____ LISTED ENTRIES

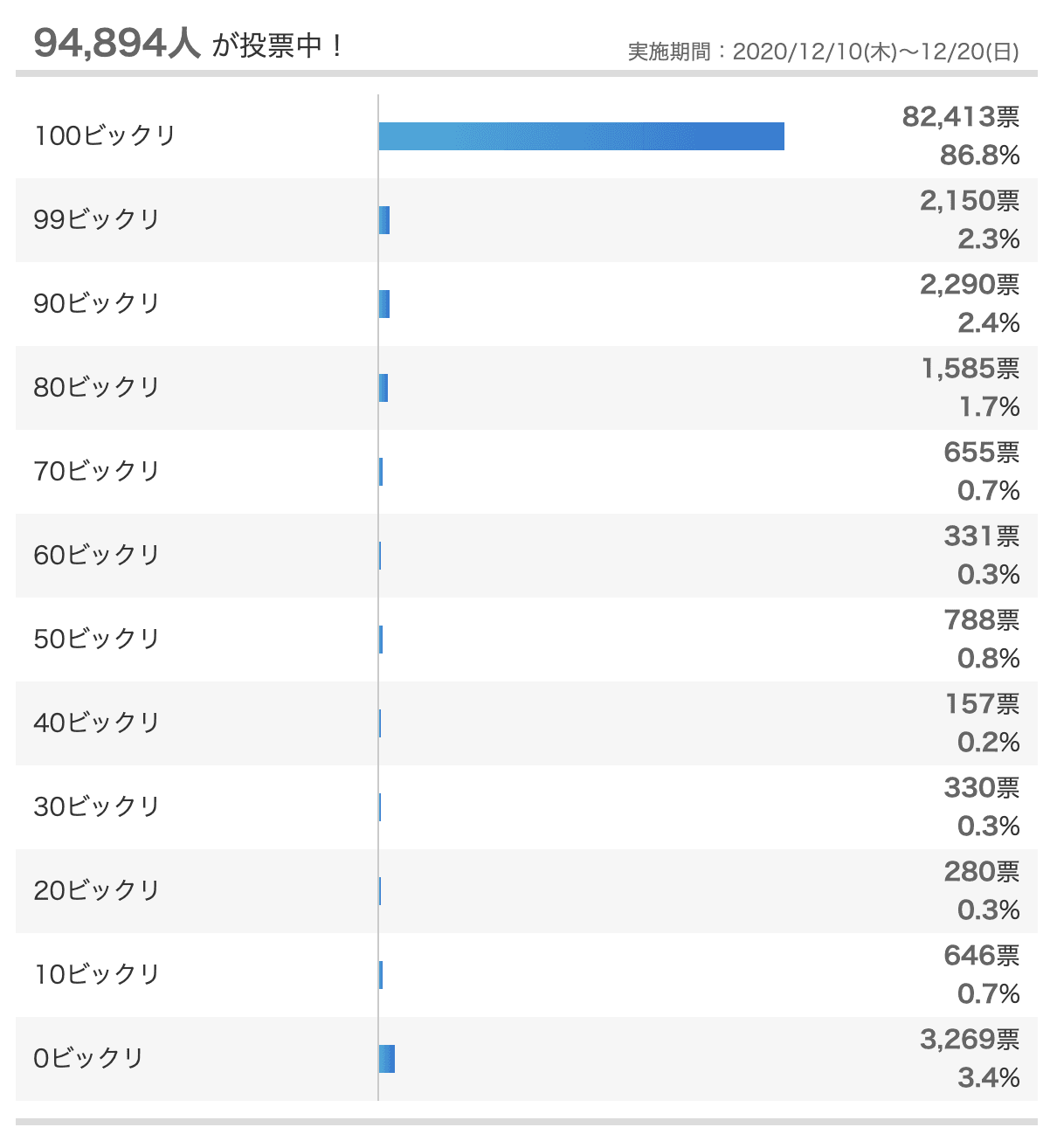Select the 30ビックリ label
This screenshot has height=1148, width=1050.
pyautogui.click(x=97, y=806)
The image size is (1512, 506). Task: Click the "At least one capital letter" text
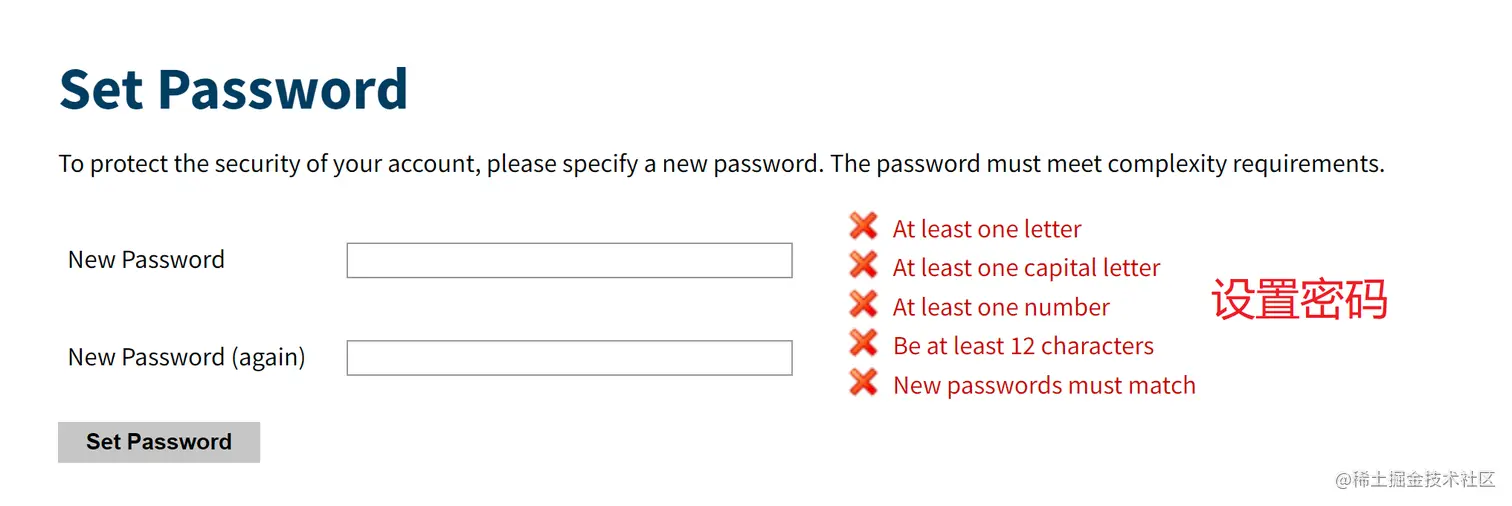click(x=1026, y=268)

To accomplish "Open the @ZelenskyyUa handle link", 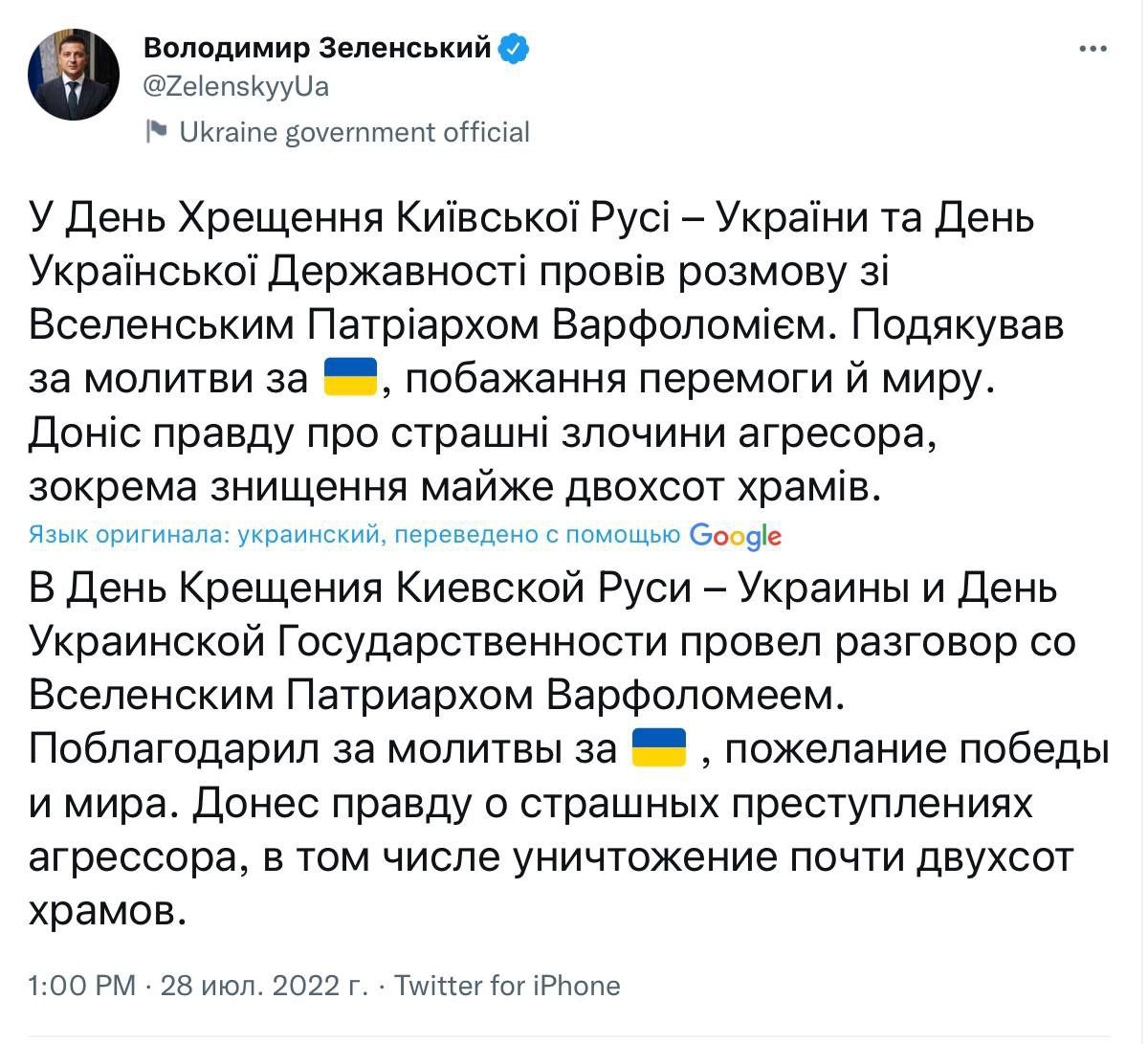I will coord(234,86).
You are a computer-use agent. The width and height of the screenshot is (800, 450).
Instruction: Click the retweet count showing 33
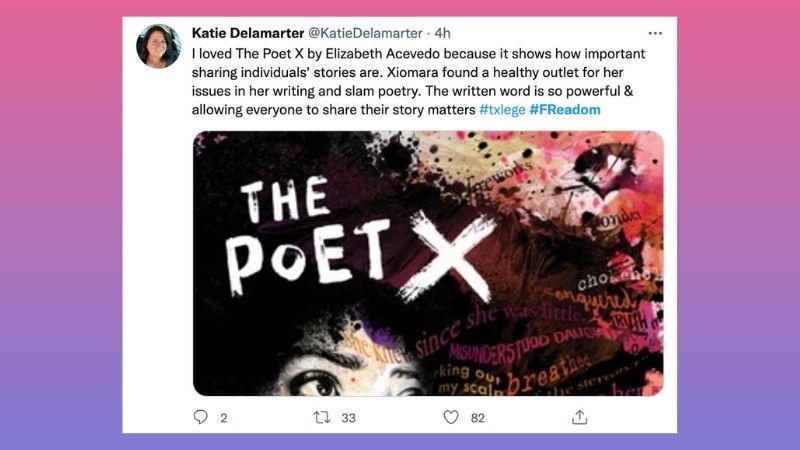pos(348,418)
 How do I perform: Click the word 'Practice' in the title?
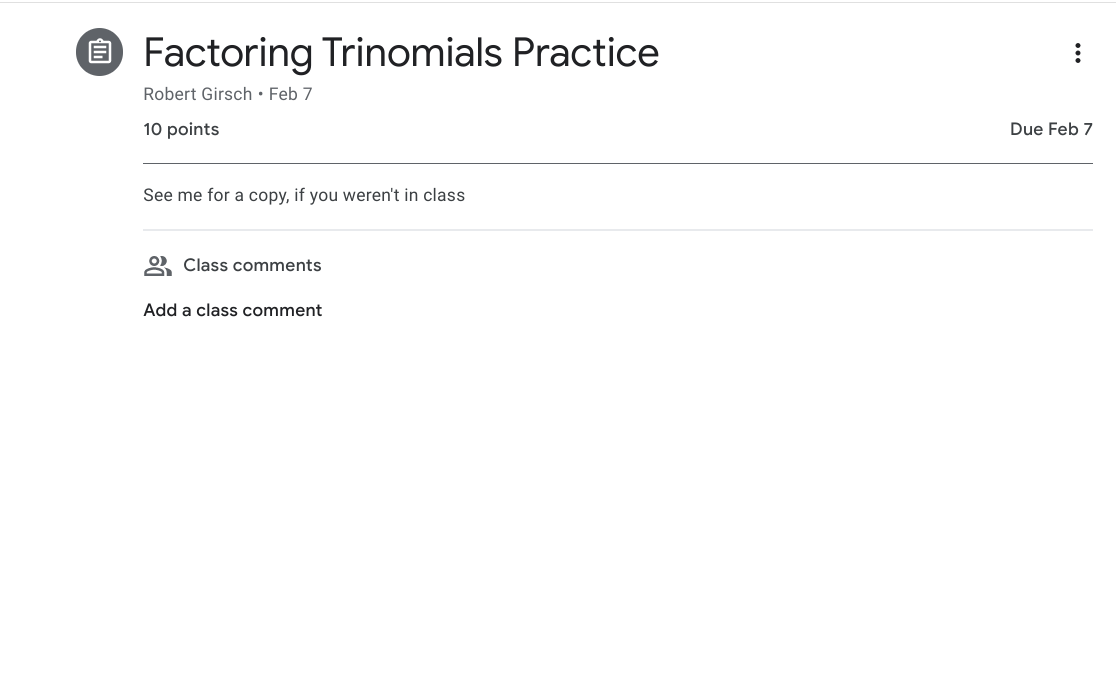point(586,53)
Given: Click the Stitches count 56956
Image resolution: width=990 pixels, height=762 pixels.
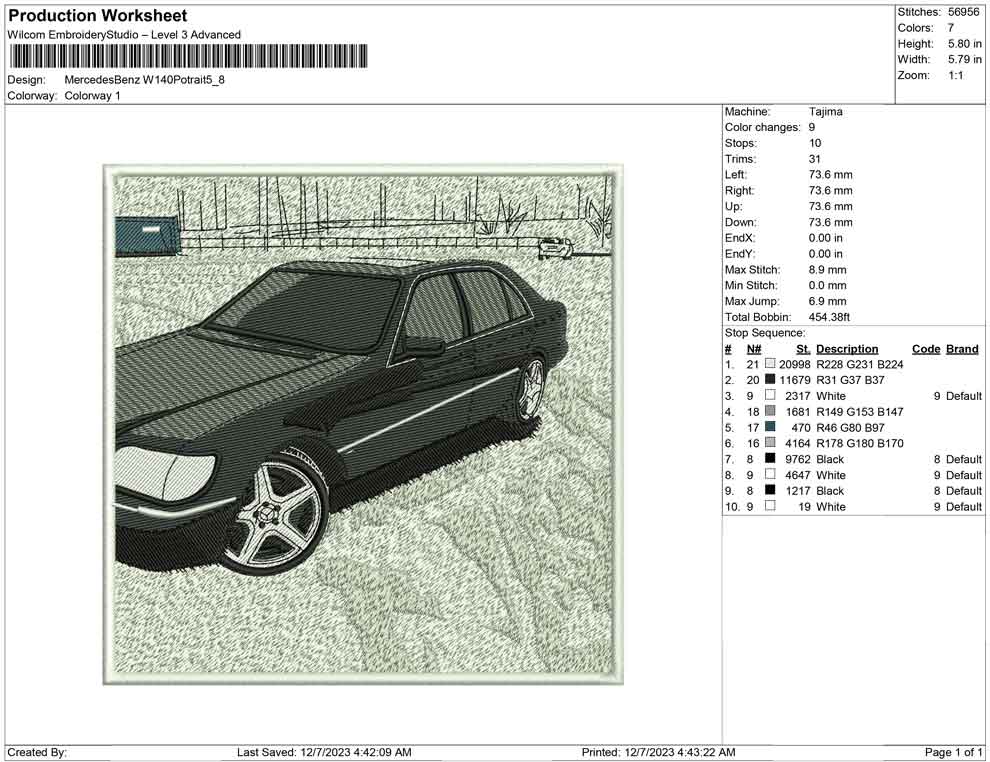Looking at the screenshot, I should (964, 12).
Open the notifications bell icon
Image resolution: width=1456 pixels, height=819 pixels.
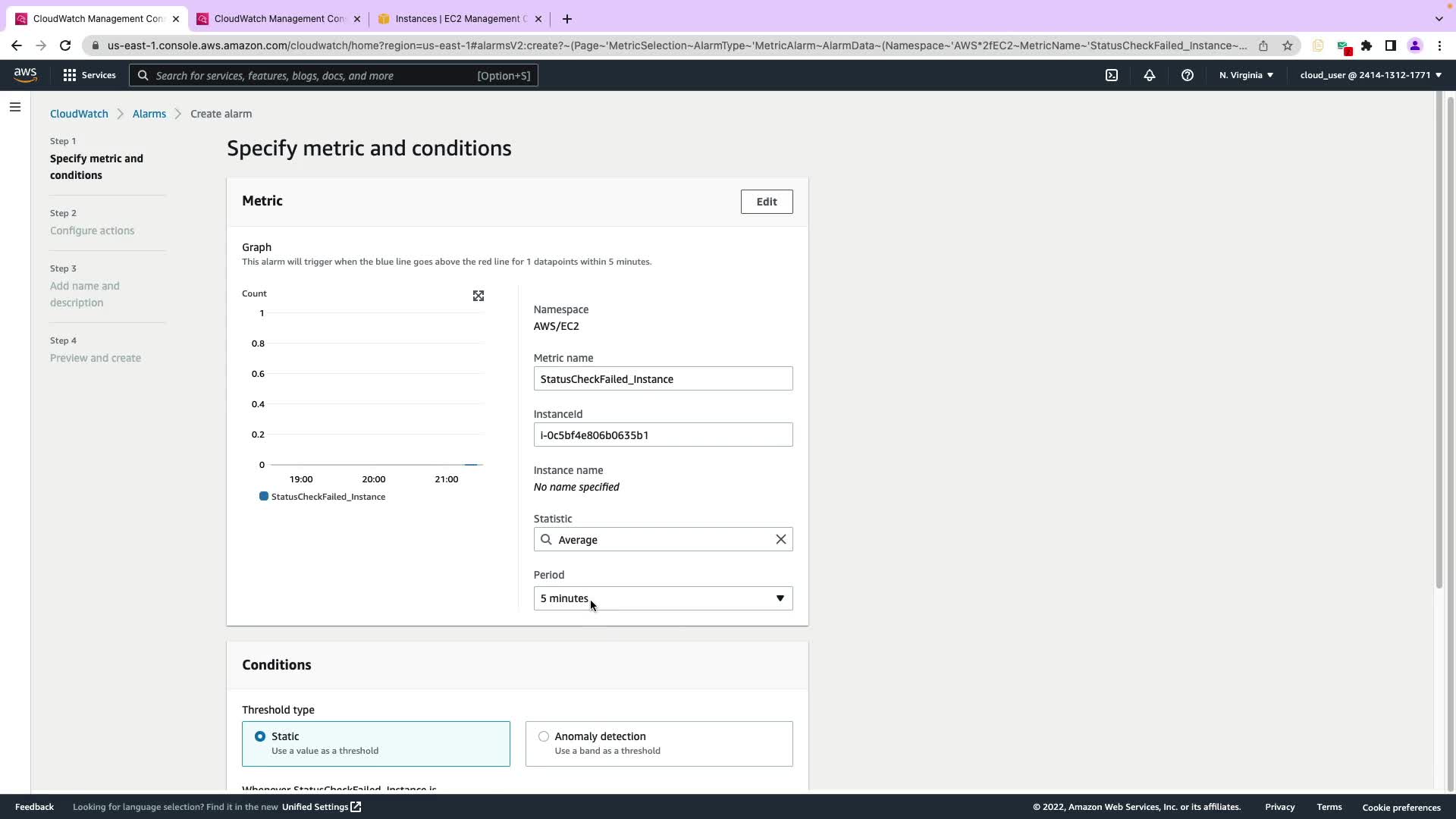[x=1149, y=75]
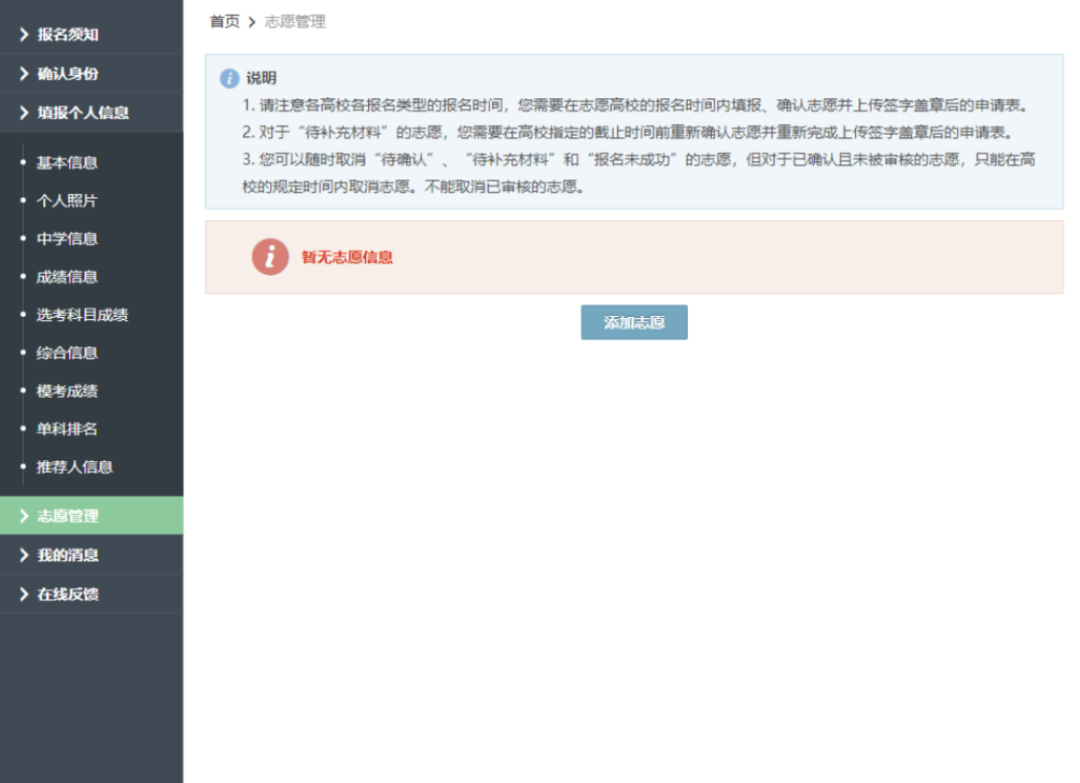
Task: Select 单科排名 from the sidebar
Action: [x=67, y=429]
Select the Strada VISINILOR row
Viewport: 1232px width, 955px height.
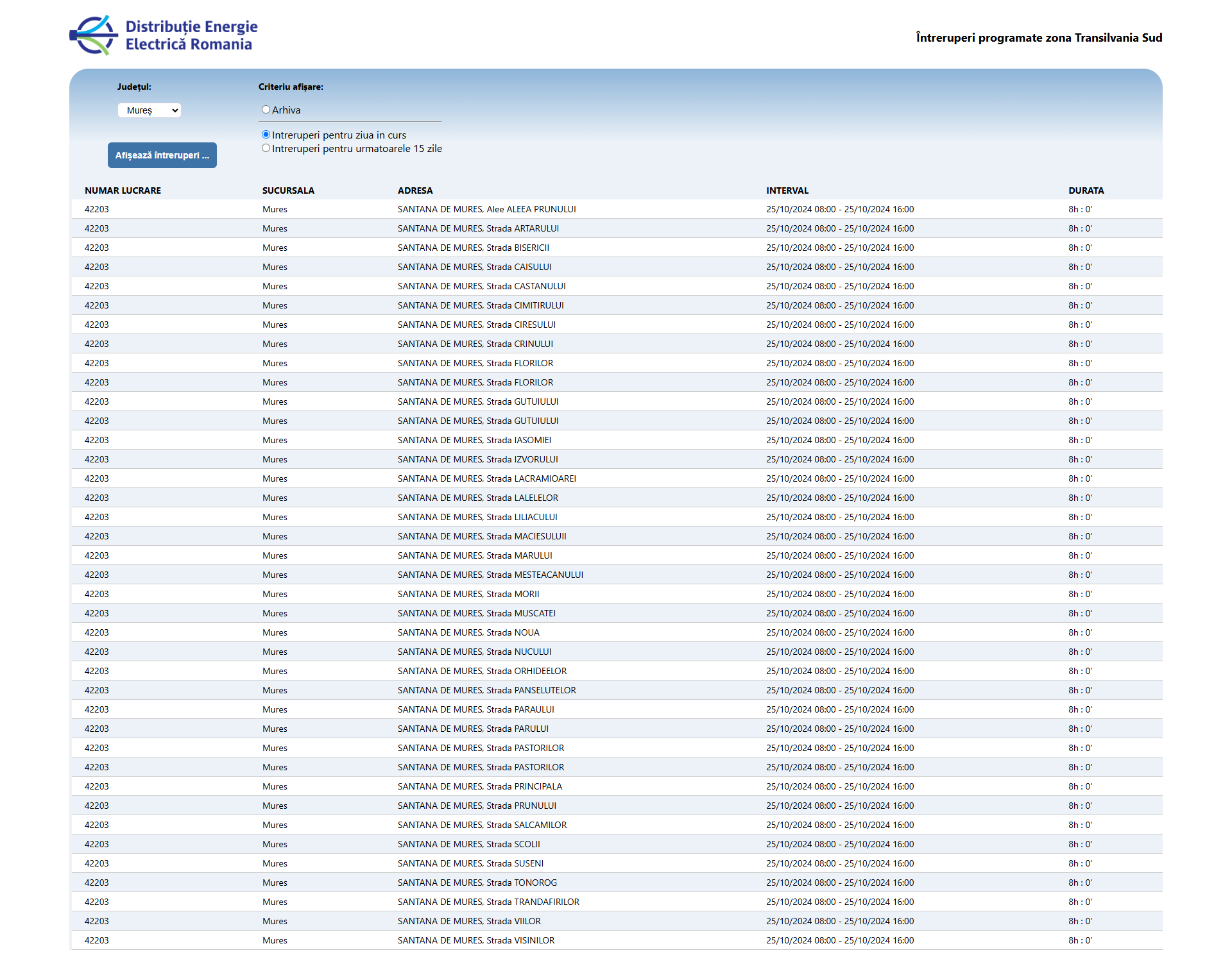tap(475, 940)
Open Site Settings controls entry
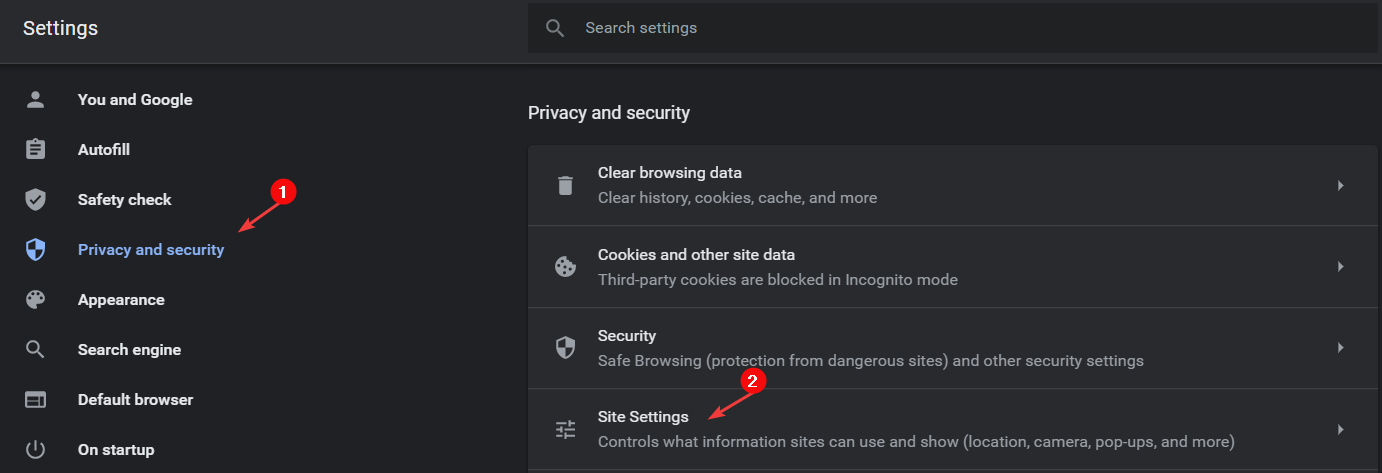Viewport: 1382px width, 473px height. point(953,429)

________

→ TASK TO CARRY OUT
Locate every line in the entries above that contains the string "pixels", treating uppercase and lowercase as different, and copy each of those lines.

→ TASK ANSWER
Image resolution: width=990 pixels, height=762 pixels.
Image resolution: width=1456 pixels, height=819 pixels.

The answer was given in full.